Par Ahmed Henni, 18 juillet 2018
La quasi-totalité des commentaires exprimés en France dans les médias à propos de la victoire de l’équipe de France de football s’inscrivent dans un double unanimisme, celui des fabricants d’opinion et celui supposé de l’opinion elle-même où, selon une formule de Claude Lévi-Stauss, « l’observateur est lui-même une partie de son observation » (1950). Ceci me rappelle cette phrase de Karl Marx dans Le 18 brumaire de Louis-Napoléon Bonaparte : « Ainsi, la grande masse de la nation française est constituée par une simple addition de grandeurs de même nom, à peu près de la même façon qu'un sac rempli de pommes de terre forme un sac de pommes de terre » (1851).

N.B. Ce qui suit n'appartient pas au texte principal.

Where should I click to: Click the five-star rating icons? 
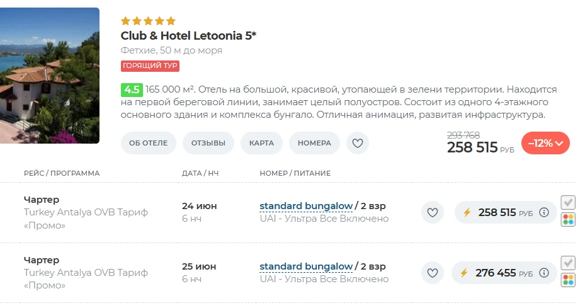[x=148, y=21]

Quelques dizaines d’années plus tard, les fondateurs de la sociologie reprenaient ce problème en distinguant ce qui est « fait social total » de ce qui est cas individuels. C'est dans son Essai sur le don (1923) que Marcel Mauss, continuateur d’Émile Durkheim, introduit la notion de fait social total, celui qui met « en branle dans certains cas la totalité de la société et de ses institutions ». En 2010, Thierry Wendling tentait d’analyser les « Us et abus de la notion de fait social total » en relation avec le football (Revue du MAUSS). Mauss écrivait que les faits sociaux totaux « assemblent tous les hommes d’une société et même les choses de la société à tous points de vue et pour toujours. Ainsi [les fêtes] sont à la fois, dans grand nombre de cas : des marchés, des foires, des assemblées hospitalières, des faits de droit national et international, des faits de culte, des faits économiques et politiques, esthétiques, techniques, sérieux, des jeux. (..) À ces moments, sociétés, groupes et sous-groupes, ensemble et séparément, reprennent vie, forme, force ». On peut, de ce fait, considérer que les rassemblements festifs postérieurs à la victoire de l’équipe de France contiennent des éléments d’un fait social total puisqu’ils mettent en branle personnes et institutions.

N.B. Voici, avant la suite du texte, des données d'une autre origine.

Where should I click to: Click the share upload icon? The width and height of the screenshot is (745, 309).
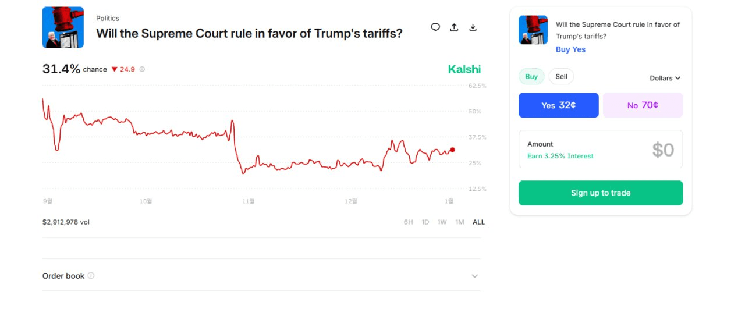[x=454, y=27]
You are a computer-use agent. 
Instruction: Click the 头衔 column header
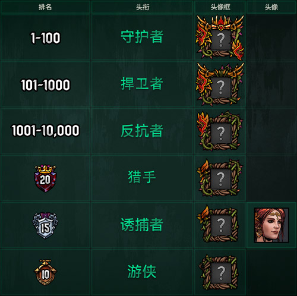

Là où les commentaires abusent et franchissent une limite c’est lorsqu’ils sortent de l’analyse du moment festif pour s’aventurer dans la description d’une France qui aurait effacé ses différences sociales et ethniques en fêtant la réussite non seulement d‘une équipe de football multicolore mais aussi d’une « intégration » à la française. Le joueur et buteur le plus performant n’est-il pas issu d’une de ces banlieues considérées comme « sensibles » (Bondy) et n’est-il pas, en plus, Noir et descendant d’immigrés ?
Or, comme on l’a constaté déjà après la victoire similaire de 1998, le moment festif de l’instant ne traduit aucune avancée collective en matière d’intégration. En 2002 les électeurs mettent même Jean-Marie Le Pen second à l’élection présidentielle. En 2005, les banlieues « sensibles » s’enflamment. Et, plus inquiétant, une petite minorité de jeunes versent dans un radicalisme islamiste criminel.

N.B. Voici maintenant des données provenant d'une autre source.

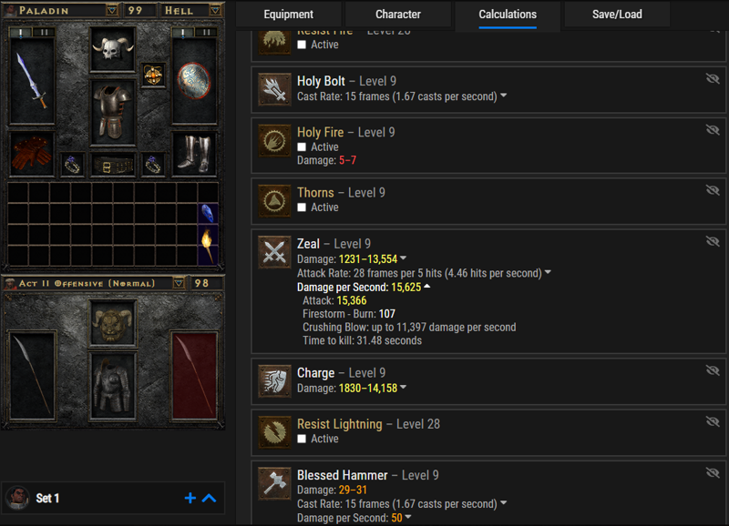This screenshot has width=729, height=526.
Task: Select the horned skull helmet slot
Action: (x=112, y=50)
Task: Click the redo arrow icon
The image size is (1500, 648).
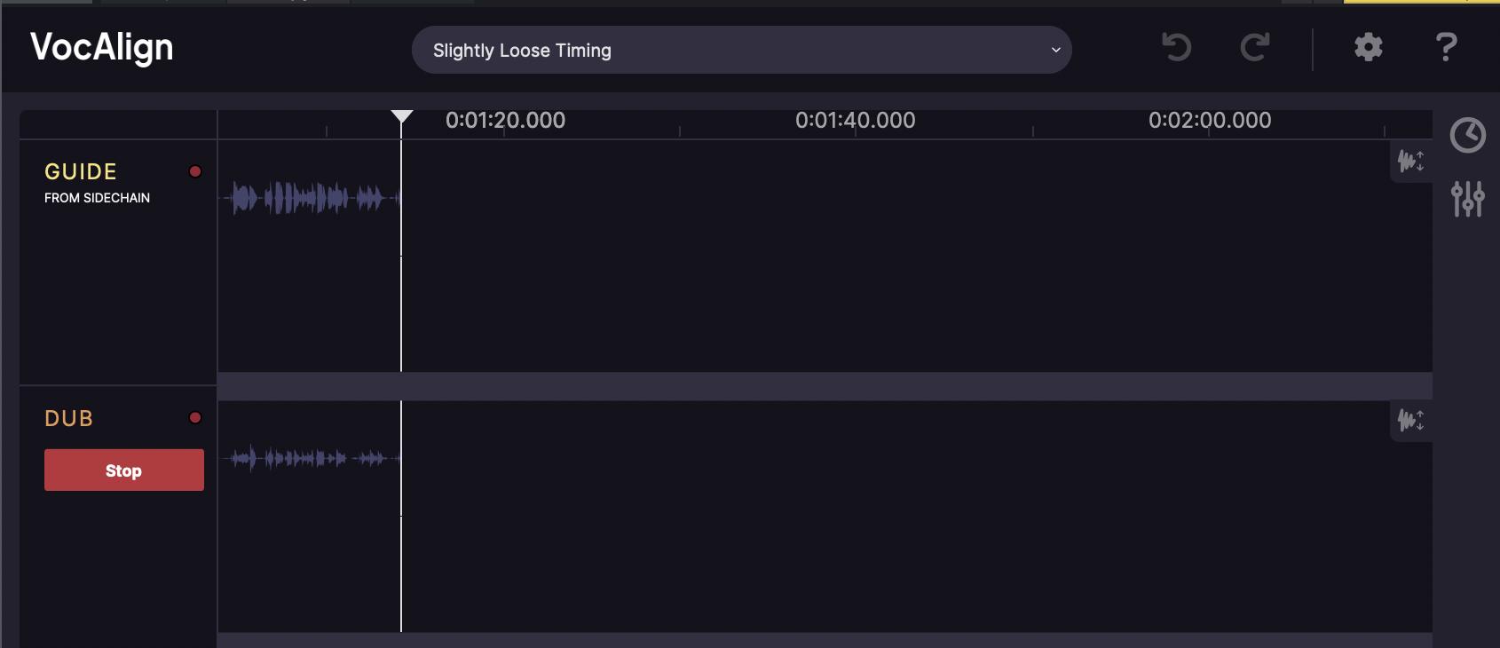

La réussite (ou la déviance) de ces jeunes traduit, en réalité, des parcours purement individuels. Le moment festif collectif qui semble traduire un fait social total de fraternité, cache, en réalité, le vrai fait social total historique qui, depuis la Révolution fait son œuvre dans la société française : l’individualisme auquel même les descendants d’immigrés n’échappent pas. Comme dans la société majoritaire, réussite ou déviance ne concernent, chez les dominés, que quelques individus particuliers et jamais des classes entières, des genres ou des collectifs issus d’origine coloniale. Ceux-ci montrent que c’est l’individualisme qui est le fait social total puisqu’il contamine aussi les descendants d’immigrés. Dans la France issue de la modernité, l’intégration ou l’égalité des conditions des classes et des genres ne peuvent être un phénomène collectif produit par des incantations collectives ou festives. Autant la société française majoritaire accepte d’intégrer et de valoriser des individus, autant elle est rétive devant l’ajout de collectifs issus des colonies. S’il y a un fait social total, c’est bien celui de l’individualisme fondamental qui, depuis la Révolution, fait son œuvre dans ce pays.
Source : Le blog de ahmed henni

*Ahmed Henni est l’auteur de La macula: Système hiérarchique et diversité en France (2017)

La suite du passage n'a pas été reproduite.